* [What to do] Word for word, the data below must be repeated in full; no picture is to be included.

■ ■ ■ ■ ■ ■ ■

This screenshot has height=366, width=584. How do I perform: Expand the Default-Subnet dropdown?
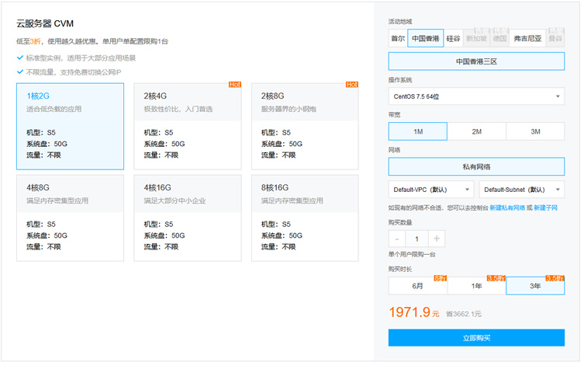pyautogui.click(x=522, y=190)
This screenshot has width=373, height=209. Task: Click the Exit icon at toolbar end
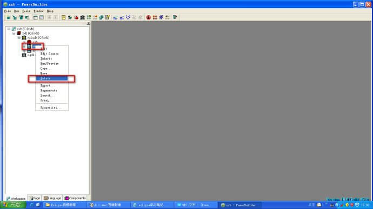(x=175, y=17)
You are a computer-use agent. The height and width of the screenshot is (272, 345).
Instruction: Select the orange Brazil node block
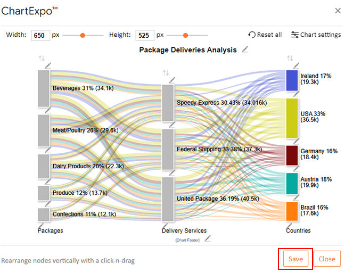[x=292, y=211]
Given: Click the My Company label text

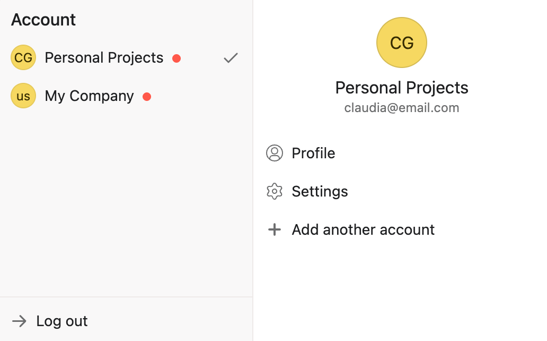Looking at the screenshot, I should (x=89, y=96).
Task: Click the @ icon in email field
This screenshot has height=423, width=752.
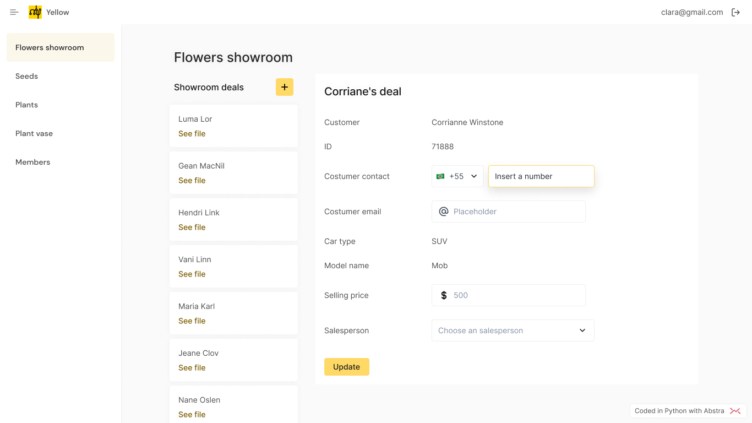Action: coord(444,212)
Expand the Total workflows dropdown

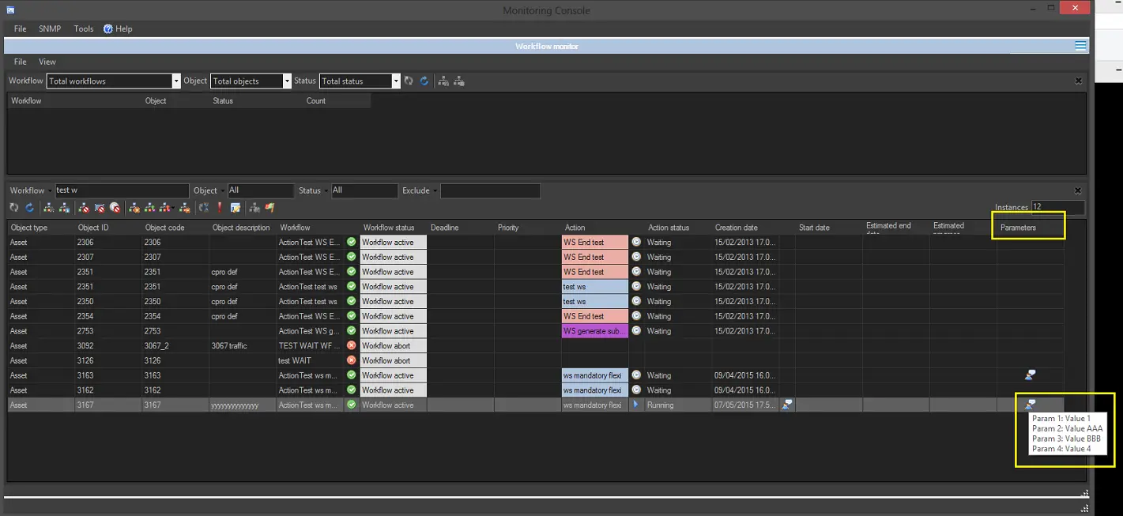tap(176, 81)
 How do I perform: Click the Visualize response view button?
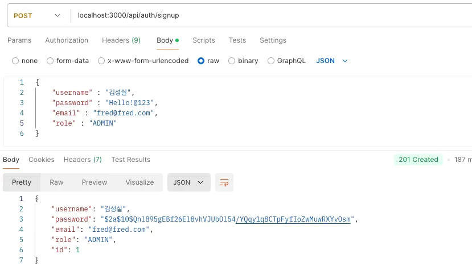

■ ■ ■ ■ ■ ■ ■

* [Written solution]
This screenshot has height=366, width=584. How do I perform: Expand the Default-Subnet dropdown?
pyautogui.click(x=522, y=190)
This screenshot has width=373, height=209. Task: Click the Exit icon at toolbar end
(x=175, y=17)
You are a computer-use agent. The height and width of the screenshot is (272, 345).
Instruction: Select the orange Brazil node block
[x=292, y=211]
Given: Click the My Company label text

Looking at the screenshot, I should (x=89, y=96).
Task: Click the @ icon in email field
This screenshot has height=423, width=752.
Action: coord(444,212)
Expand the Total workflows dropdown

tap(176, 81)
 How do I perform: Click the Visualize response view button?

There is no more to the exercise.